Where did I pick up five extra pounds? As you age, your metabolism slows, your body loses muscle mass, and you add fatty tissue, so even if your calorie intake stays the same, you’re likely to pick up pounds and find it hard to lose them. One remedy: Step up your activity to increase your muscle mass because muscle burns calories more efficiently than fat. Be aware, though, that a few extra pounds cushion bones and while the top “healthy” Body Mass Index (BMI) is set at 24, several studies here and abroad suggest that adults older than 50 who hold their weight steady at a “moderately overweight” BMI 27 tend to live longer than those who periodically lose or gain weight. What does BMI 27 look like? This: A person 5’3”tall/153 pounds or a person 6’1” tall/205 pounds. Find where you fit by calculating your own BMI at https://www.nhlbi.nih.gov/health/educational/lose_wt/BMI/bmicalc.htm

Do I need to take vitamins every day? Maybe. Maybe not. Vitamins and minerals may be natural, but they’re also medicines with specific health effects. If you’ve got a vitamin deficiency disease such as scurvy (not enough Vitamin C), yes, you need your vitamins. But if you’re healthy and your varied diet provides the nutrients you need, taking more than you need may be problematic. For example, B vitamins are water soluble so any excess should be flushed away in your urine, but megadoses may trigger adverse effects ranging from skin rashes to muscle cramps and an irregular heartbeat. As for the often-recommended calcium and vitamin D, a mega-study in China with data from 33 different trials enrolling more than 50,000 patients showed no evidence that the combination could reduce the risk of broken bones but high doses of calcium may increase the risk of kidney stones and even low doses can bind with and inactivate certain antibiotics such as tetracycline. In short, check with your doctor before checking into the Health Food store.

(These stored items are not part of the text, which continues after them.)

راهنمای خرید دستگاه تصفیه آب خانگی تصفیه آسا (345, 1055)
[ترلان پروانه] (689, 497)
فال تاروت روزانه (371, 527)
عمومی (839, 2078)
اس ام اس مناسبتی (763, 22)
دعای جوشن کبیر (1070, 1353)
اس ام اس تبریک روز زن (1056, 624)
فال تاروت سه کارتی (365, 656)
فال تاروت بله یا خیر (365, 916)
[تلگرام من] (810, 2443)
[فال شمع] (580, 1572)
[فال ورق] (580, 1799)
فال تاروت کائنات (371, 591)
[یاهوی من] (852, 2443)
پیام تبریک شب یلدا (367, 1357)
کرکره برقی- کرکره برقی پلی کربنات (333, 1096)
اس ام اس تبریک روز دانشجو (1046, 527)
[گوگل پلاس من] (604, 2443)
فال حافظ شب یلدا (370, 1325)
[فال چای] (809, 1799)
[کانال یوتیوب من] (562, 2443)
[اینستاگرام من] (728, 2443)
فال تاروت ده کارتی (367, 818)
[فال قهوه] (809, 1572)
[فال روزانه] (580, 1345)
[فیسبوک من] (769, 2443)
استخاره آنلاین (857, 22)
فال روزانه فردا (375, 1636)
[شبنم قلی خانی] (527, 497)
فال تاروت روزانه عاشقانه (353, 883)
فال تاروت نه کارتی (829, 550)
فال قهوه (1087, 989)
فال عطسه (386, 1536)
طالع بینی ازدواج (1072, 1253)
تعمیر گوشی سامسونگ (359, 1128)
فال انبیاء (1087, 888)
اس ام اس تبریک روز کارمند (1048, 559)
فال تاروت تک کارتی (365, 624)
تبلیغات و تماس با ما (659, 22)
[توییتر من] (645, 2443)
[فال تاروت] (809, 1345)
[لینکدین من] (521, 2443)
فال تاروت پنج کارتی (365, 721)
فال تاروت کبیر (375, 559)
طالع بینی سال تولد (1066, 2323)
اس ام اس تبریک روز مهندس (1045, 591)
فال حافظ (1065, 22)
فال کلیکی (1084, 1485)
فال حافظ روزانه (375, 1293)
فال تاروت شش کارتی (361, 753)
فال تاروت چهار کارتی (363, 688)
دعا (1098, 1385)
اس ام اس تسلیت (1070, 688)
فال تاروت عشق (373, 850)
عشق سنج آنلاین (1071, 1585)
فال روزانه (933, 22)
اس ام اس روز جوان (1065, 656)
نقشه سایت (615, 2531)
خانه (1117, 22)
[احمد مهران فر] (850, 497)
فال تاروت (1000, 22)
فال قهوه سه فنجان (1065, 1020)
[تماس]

Do I really need to get one of those alert system things to wear at home? Falls are not inevitable at any age, but The National Council on Aging says they are the leading cause of both fatal and non-fatal injuries for older Americans. That being true, if you live alone, an alert thingee is a smart idea. After all, who wants to lie on the floor yelling for help that may take its time in coming when you can reach someone just by pushing a button. To choose a system, check Consumer Report’s detailed report at https://www.consumerreports.org/medical-alert-systems/how-to-choose-a-medical-alert-system

Why shouldn’t I get a facelift? A) It’s expensive.

B) It won’t make you one minute younger.

C) As the TV show “Botched” makes clear, fooling with your face or parts below can go wildly wrong. Cultivate a gorgeous personality instead.

Should I do one of those DNA kits to tell my kids where we all come from? Sure. Americans are a motley crew, and even if your great-great-great-greats came over on the Mayflower or stood on shore to welcome the ship, you never know who met who since then. The story might be more interesting than you think.

Carol Ann Rinzler, onetime nutrition columnist for The New York Daily News, is the author of more than 25 books on health including the best-selling “Nutrition for Dummies” and the award-winning “Estrogen & Breast Cancer: A warning for women.”